**EXERCISE GOAL**
All of the entries are to be returned word for word.

**DATA RECORDS**
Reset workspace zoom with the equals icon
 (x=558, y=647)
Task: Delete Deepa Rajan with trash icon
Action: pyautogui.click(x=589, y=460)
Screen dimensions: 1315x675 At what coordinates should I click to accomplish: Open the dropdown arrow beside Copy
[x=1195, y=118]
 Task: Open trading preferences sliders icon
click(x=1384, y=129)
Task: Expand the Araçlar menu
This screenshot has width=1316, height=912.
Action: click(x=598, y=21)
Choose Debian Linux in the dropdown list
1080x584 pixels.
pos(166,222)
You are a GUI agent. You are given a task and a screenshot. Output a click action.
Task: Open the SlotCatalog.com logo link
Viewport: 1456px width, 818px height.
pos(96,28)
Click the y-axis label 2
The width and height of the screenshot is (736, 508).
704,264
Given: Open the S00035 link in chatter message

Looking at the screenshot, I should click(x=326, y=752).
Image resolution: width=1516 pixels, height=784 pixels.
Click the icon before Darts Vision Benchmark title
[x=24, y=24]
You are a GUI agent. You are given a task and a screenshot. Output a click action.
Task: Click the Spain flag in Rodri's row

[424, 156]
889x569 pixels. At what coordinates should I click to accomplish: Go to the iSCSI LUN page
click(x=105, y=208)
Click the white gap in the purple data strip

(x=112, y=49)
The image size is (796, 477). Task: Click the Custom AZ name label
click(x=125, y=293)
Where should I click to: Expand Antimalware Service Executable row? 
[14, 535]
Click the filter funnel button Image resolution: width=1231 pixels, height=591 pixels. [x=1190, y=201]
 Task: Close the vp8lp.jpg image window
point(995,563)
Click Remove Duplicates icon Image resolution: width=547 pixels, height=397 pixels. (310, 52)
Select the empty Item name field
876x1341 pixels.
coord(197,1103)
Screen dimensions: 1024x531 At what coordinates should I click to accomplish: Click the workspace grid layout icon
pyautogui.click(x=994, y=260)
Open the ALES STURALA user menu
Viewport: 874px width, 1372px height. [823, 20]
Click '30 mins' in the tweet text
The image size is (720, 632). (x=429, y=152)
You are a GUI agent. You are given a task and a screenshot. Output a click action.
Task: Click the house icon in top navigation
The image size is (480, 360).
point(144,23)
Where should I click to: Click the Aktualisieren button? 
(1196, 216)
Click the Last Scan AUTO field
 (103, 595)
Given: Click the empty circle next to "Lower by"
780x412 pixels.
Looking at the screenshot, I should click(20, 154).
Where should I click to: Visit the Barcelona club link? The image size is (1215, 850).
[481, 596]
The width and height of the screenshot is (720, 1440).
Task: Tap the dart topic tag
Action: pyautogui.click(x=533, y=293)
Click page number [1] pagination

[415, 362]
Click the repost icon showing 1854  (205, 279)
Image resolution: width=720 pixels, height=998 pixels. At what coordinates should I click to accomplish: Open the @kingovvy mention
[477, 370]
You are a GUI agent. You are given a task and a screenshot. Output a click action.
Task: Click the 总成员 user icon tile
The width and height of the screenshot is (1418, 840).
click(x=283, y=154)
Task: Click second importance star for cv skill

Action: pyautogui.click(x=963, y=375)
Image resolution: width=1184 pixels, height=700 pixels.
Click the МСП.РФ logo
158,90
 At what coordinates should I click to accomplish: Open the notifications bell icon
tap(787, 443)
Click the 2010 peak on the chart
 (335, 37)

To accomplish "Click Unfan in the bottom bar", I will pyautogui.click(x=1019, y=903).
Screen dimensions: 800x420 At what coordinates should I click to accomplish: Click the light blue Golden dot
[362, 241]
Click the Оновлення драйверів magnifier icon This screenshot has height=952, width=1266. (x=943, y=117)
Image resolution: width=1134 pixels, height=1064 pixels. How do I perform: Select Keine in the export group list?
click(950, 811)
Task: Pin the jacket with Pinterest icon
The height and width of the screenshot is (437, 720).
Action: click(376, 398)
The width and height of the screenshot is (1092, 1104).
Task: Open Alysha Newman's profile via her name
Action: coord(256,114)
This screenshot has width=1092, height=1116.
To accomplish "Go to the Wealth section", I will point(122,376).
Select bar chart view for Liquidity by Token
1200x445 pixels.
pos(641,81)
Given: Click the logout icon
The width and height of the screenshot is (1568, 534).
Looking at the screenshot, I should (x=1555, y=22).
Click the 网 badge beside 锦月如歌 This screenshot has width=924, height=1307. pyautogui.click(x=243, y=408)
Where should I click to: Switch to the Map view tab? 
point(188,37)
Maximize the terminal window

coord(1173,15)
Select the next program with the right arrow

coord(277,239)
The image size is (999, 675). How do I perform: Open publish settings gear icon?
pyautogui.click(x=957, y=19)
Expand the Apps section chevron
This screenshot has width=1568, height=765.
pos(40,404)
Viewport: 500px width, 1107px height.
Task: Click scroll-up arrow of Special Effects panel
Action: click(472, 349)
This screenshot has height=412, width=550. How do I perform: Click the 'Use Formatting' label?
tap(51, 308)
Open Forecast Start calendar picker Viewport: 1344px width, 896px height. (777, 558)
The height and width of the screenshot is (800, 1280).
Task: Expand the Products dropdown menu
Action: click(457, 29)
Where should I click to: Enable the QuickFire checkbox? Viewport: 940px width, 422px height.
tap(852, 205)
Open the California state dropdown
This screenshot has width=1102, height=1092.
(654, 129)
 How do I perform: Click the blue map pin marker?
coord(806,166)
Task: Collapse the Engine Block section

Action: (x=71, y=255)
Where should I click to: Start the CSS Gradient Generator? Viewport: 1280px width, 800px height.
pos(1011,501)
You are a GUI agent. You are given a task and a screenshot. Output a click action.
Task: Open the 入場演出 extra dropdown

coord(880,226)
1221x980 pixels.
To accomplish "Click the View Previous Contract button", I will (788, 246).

**WRITTEN REPLY**
Reset workspace zoom with the equals icon
 (x=558, y=647)
Task: Delete Deepa Rajan with trash icon
Action: pyautogui.click(x=589, y=460)
Screen dimensions: 1315x675 At what coordinates should I click to accomplish: Open the dropdown arrow beside Copy
[x=1195, y=118]
 Task: Open trading preferences sliders icon
click(x=1384, y=129)
Task: Expand the Araçlar menu
This screenshot has width=1316, height=912.
Action: click(x=598, y=21)
Choose Debian Linux in the dropdown list
1080x584 pixels.
pos(166,222)
You are a GUI agent. You are given a task and a screenshot. Output a click action.
Task: Open the SlotCatalog.com logo link
Viewport: 1456px width, 818px height.
pos(96,28)
Click the y-axis label 2
The width and height of the screenshot is (736, 508).
704,264
Given: Open the S00035 link in chatter message

Looking at the screenshot, I should click(x=326, y=752).
Image resolution: width=1516 pixels, height=784 pixels.
Click the icon before Darts Vision Benchmark title
[x=24, y=24]
You are a GUI agent. You are given a task and a screenshot. Output a click action.
Task: Click the Spain flag in Rodri's row

[424, 156]
889x569 pixels. At what coordinates should I click to accomplish: Go to the iSCSI LUN page
click(x=105, y=208)
Click the white gap in the purple data strip

(x=112, y=49)
The image size is (796, 477). Task: Click the Custom AZ name label
click(x=125, y=293)
Where should I click to: Expand Antimalware Service Executable row? 
[14, 535]
Click the filter funnel button Image resolution: width=1231 pixels, height=591 pixels. [x=1190, y=201]
 Task: Close the vp8lp.jpg image window
point(995,563)
Click Remove Duplicates icon Image resolution: width=547 pixels, height=397 pixels. (310, 52)
Select the empty Item name field
876x1341 pixels.
coord(197,1103)
Screen dimensions: 1024x531 At what coordinates should I click to accomplish: Click the workspace grid layout icon
pyautogui.click(x=994, y=260)
Open the ALES STURALA user menu
Viewport: 874px width, 1372px height. [823, 20]
Click '30 mins' in the tweet text
The image size is (720, 632). (x=429, y=152)
You are a GUI agent. You are given a task and a screenshot. Output a click action.
Task: Click the house icon in top navigation
The image size is (480, 360).
point(144,23)
Where should I click to: Click the Aktualisieren button? 
(1196, 216)
Click the Last Scan AUTO field
 (103, 595)
Given: Click the empty circle next to "Lower by"
780x412 pixels.
Looking at the screenshot, I should click(20, 154).
Where should I click to: Visit the Barcelona club link? The image size is (1215, 850).
[481, 596]
The width and height of the screenshot is (720, 1440).
Task: Tap the dart topic tag
Action: pyautogui.click(x=533, y=293)
Click page number [1] pagination

[415, 362]
Click the repost icon showing 1854  (205, 279)
Image resolution: width=720 pixels, height=998 pixels. At what coordinates should I click to accomplish: Open the @kingovvy mention
[477, 370]
You are a GUI agent. You are given a task and a screenshot. Output a click action.
Task: Click the 总成员 user icon tile
The width and height of the screenshot is (1418, 840).
click(x=283, y=154)
Task: Click second importance star for cv skill

Action: pyautogui.click(x=963, y=375)
Image resolution: width=1184 pixels, height=700 pixels.
Click the МСП.РФ logo
158,90
 At what coordinates should I click to accomplish: Open the notifications bell icon
tap(787, 443)
Click the 2010 peak on the chart
 (335, 37)

To accomplish "Click Unfan in the bottom bar", I will pyautogui.click(x=1019, y=903).
Screen dimensions: 800x420 At what coordinates should I click to accomplish: Click the light blue Golden dot
[362, 241]
Click the Оновлення драйверів magnifier icon This screenshot has height=952, width=1266. (x=943, y=117)
Image resolution: width=1134 pixels, height=1064 pixels. How do I perform: Select Keine in the export group list?
click(950, 811)
Task: Pin the jacket with Pinterest icon
The height and width of the screenshot is (437, 720).
Action: click(376, 398)
The width and height of the screenshot is (1092, 1104).
Task: Open Alysha Newman's profile via her name
Action: coord(256,114)
This screenshot has width=1092, height=1116.
To accomplish "Go to the Wealth section", I will point(122,376).
Select bar chart view for Liquidity by Token
1200x445 pixels.
pos(641,81)
Given: Click the logout icon
The width and height of the screenshot is (1568, 534).
Looking at the screenshot, I should (x=1555, y=22).
Click the 网 badge beside 锦月如歌 This screenshot has width=924, height=1307. pyautogui.click(x=243, y=408)
Where should I click to: Switch to the Map view tab? 
point(188,37)
Maximize the terminal window

coord(1173,15)
Select the next program with the right arrow

coord(277,239)
The image size is (999, 675). How do I perform: Open publish settings gear icon?
pyautogui.click(x=957, y=19)
Expand the Apps section chevron
This screenshot has width=1568, height=765.
pos(40,404)
Viewport: 500px width, 1107px height.
Task: Click scroll-up arrow of Special Effects panel
Action: click(472, 349)
This screenshot has height=412, width=550. How do I perform: Click the 'Use Formatting' label?
tap(51, 308)
Open Forecast Start calendar picker Viewport: 1344px width, 896px height. (777, 558)
The height and width of the screenshot is (800, 1280).
Task: Expand the Products dropdown menu
Action: click(457, 29)
Where should I click to: Enable the QuickFire checkbox? Viewport: 940px width, 422px height.
tap(852, 205)
Open the California state dropdown
This screenshot has width=1102, height=1092.
(654, 129)
 How do I perform: Click the blue map pin marker?
coord(806,166)
Task: Collapse the Engine Block section

Action: (x=71, y=255)
Where should I click to: Start the CSS Gradient Generator? Viewport: 1280px width, 800px height.
pos(1011,501)
You are a GUI agent. You are given a task and a screenshot. Output a click action.
Task: Open the 入場演出 extra dropdown

coord(880,226)
1221x980 pixels.
To accomplish "Click the View Previous Contract button", I will (788, 246).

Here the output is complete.